Wednesday, April 10, 2013

The Lambda Calculus: A Quick Primer

The λ-Calculus Series
  1. A Brief History
  2. A Quick Primer for λ-Calculus
  3. Reduction Explained
  4. Church Numerals
  5. Arithmetic
  6. Logic
  7. Pairs and Lists
  8. Combinators
To the untrained eye, the notation used in λ-calculus can be a bit confusing. And by "untrained", I mean your average programmer. This is a travesty: reading the notation of λ-calculus should be as easy to do as recognizing that the following phrase demonstrates variable assignation:
x = 123
So how do we arrive at a state of familiarity and clarity from a starting state of confusion? Let's dive in with some examples, and take it step at a time :-) Once we've got our heads wrapped around Alonzo Church's notation, we'll be able to easily read it -- and thus convert it into code! (We will have lots of practice in the coming posts to do just that.)

A Quick Primer for λ-Calculus

Here's one of the simplest definitions in λ-calculus that you're going to see: the identity function:
λx.x
This reads as "Here is a function that takes x as an argument and returns x." Let's do some more:
λxy.x
"Here is a function that takes x and y as arguments and returns only x."
λx.λy.xy
"An outer function takes x as an argument and an inner function takes y as an argument, returning the x and the y." Note that this is exactly equivalent to the following (by convention):
λxy.xy
Let's up the ante with a function application:
λf.λx.f x
"Here is a function that takes a function f as its argument; the inner function takes x as its argument; return the result of the function f when given the argument x." For example, if we pass a function f which returns its input multiplied by 2, and we supplied a value for x as 6, then we would see an output of 12.

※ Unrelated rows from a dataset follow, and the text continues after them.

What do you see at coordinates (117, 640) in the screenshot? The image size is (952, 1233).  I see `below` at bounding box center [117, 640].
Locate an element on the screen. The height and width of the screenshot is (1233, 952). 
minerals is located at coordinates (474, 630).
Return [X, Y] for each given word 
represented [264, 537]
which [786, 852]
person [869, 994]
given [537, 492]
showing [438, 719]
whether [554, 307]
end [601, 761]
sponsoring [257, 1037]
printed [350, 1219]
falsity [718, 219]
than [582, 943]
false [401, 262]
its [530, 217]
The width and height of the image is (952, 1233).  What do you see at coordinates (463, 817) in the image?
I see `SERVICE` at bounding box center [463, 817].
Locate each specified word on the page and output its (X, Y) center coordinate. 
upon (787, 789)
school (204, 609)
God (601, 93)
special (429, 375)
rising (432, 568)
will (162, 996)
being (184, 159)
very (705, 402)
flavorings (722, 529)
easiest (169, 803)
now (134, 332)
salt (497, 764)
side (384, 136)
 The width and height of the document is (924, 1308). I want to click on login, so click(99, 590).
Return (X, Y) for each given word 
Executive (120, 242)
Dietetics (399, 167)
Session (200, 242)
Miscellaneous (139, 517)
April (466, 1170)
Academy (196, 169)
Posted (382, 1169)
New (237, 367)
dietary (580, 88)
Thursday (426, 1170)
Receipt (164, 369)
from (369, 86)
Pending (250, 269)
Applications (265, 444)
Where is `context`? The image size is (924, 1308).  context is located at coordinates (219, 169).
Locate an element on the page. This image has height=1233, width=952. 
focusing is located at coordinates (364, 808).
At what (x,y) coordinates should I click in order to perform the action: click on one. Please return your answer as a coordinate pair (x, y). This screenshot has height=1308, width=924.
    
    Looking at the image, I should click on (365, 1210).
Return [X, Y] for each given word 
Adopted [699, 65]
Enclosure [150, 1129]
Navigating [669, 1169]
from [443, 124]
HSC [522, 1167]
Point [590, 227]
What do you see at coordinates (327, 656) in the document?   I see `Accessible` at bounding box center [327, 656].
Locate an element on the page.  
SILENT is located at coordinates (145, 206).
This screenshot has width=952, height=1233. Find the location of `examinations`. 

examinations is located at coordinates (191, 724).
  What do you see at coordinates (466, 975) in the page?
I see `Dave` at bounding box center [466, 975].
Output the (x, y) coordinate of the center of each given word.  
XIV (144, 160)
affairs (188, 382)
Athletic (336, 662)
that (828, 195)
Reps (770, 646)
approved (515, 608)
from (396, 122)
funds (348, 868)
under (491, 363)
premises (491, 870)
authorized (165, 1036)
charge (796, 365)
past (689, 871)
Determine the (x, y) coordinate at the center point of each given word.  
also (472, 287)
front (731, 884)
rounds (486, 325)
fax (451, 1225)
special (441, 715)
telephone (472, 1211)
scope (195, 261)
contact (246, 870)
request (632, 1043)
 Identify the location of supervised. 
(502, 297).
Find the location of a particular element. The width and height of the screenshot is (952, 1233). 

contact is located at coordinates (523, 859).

Let's take that a little further:
λf.λx.f (f (f x))
"Here is a function that takes a function f as its argument; the inner function takes x as its argument. Apply the function f to the argument x; take that result and apply f to it. Then do it a third time, returning that result." If we had the same function as the example above and passed the same value, our result this time would be 48 (i.e., 6 * 2 * 2 * 2).

That's most of what you need to read λ-calculus expressions. Next we'll take a peek into the murky waters of  λ-calculus reduction and find that it's quite drinkable, that we were just being fooled by the shadows.